Cairo Geniza: Digitizing project underway

The Cairo Geniza, with some 200,000 documents and fragments, was discovered in the late 19th-century, in Old Cairo’s Ben Ezra Synagogue annex in Fustat.

It is a rich source of genealogical information as well as documents – from the 9th-14th centuries – which include rabbinical court records, leases, deeds, endowment contracts, debt acknowledgments, marriage contracts and private letters.

The collection demonstrates the history of Jews in the region during the Middle Ages as well as information on religious beliefs and practices, economic and cultural life.

Today, technology is making it possible for everyone to access these treasures as the collection is being digitized.

Autograph draft of Mishneh Torah, the legal code compiled by
the rabbinic authority, philosopher and royal physician
Moses ben Maimon (Maimonides, 1137/8-1204)
MS.Heb.d.32, fols.50b-51a

Learn more here.

The project is important because pieces of the Geniza are today in many institutions; even manuscripts were separated by single leaves and located in different places, making it difficult to understand the importance or significance of the whole item.

One major collection of 25,000 items, is at Oxford University’s Bodleian Library, which possesses liturgical manuscripts and rare Talmud fragments among its holdings. These are unusual because 16th-century Europe experienced mass burnings of Talmud manuscripts.

Technology contributes to the study of these fragments and major libraries are, or have completed, digitizing their collections. The goal is to generate a worldwide database of digitized images, thereby enhancing the accessibility of the various collections and bringing them together.

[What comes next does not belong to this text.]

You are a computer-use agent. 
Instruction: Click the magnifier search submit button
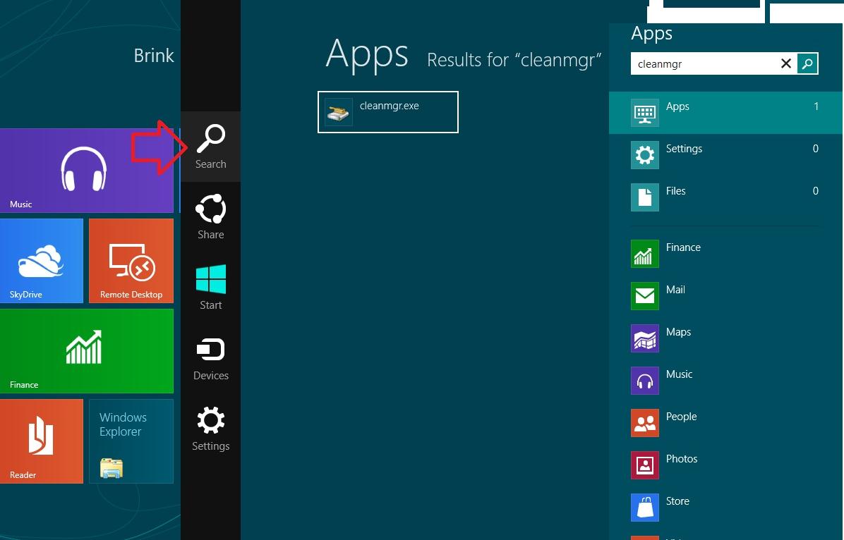(807, 63)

Other institutions involved are Cambridge University, Jewish Theological Seminary, John Ryland Library and the University of Pennsylvania.

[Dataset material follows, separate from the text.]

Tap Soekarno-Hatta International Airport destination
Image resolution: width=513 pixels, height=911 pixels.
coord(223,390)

Digital communications pioneer and philanthropist George Blumenthal of New York ( president, Center for Online Jewish Studies) and donated his organization’s professional services to this project.

The ability to compare fragments in Oxford with those in Philadelphia, New York, Cambridge and Manchester will enable global scholars to access these collections and to identify matching fragments in different collections.